- REQUIRED WORK:
Restate verbatim the span of lines below between the line with "بيئة وصحة (712, 219)" and the line with "[بينتيريست] (988, 1370)", including those two lines, and only that span.

[Start of Attachment]

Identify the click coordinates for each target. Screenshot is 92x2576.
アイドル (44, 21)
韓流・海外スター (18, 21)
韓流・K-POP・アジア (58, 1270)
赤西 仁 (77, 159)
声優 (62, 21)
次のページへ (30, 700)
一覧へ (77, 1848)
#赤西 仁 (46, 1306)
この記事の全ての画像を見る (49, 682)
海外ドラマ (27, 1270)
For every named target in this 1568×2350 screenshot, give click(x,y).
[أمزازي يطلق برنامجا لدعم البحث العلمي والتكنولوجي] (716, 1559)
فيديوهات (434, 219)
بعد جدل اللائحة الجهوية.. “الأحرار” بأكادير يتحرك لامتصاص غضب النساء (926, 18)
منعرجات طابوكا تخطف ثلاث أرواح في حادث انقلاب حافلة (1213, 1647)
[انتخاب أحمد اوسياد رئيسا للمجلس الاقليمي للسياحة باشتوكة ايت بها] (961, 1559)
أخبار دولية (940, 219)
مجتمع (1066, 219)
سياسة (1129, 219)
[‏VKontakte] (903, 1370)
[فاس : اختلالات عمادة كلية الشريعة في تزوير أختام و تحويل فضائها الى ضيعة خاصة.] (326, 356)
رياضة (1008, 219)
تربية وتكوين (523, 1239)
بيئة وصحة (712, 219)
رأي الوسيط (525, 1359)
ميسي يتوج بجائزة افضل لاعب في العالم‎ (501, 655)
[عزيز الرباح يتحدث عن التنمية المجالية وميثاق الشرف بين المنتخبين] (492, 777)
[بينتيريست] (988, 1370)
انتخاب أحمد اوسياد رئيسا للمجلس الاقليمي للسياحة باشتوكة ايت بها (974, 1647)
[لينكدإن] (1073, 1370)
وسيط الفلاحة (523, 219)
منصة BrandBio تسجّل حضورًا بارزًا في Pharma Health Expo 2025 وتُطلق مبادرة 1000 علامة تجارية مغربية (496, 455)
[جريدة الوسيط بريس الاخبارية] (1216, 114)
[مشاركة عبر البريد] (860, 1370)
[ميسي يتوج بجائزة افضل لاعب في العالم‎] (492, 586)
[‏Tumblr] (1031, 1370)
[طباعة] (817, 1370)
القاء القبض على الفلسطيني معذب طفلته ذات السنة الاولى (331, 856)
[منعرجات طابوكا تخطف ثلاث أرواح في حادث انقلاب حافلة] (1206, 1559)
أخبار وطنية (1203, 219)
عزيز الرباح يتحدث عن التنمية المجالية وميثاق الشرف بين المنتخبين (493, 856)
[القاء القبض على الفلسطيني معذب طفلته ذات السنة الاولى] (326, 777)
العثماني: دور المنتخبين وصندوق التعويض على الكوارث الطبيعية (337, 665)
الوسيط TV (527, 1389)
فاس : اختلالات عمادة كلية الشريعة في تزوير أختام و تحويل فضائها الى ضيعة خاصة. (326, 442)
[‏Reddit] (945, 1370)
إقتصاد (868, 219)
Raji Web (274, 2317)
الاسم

[End of Attachment]

- SOLUTION TO THE EXERCISE:
بيئة وصحة (712, 219)
رأي الوسيط (525, 1359)
ميسي يتوج بجائزة افضل لاعب في العالم‎ (501, 655)
[عزيز الرباح يتحدث عن التنمية المجالية وميثاق الشرف بين المنتخبين] (492, 777)
[بينتيريست] (988, 1370)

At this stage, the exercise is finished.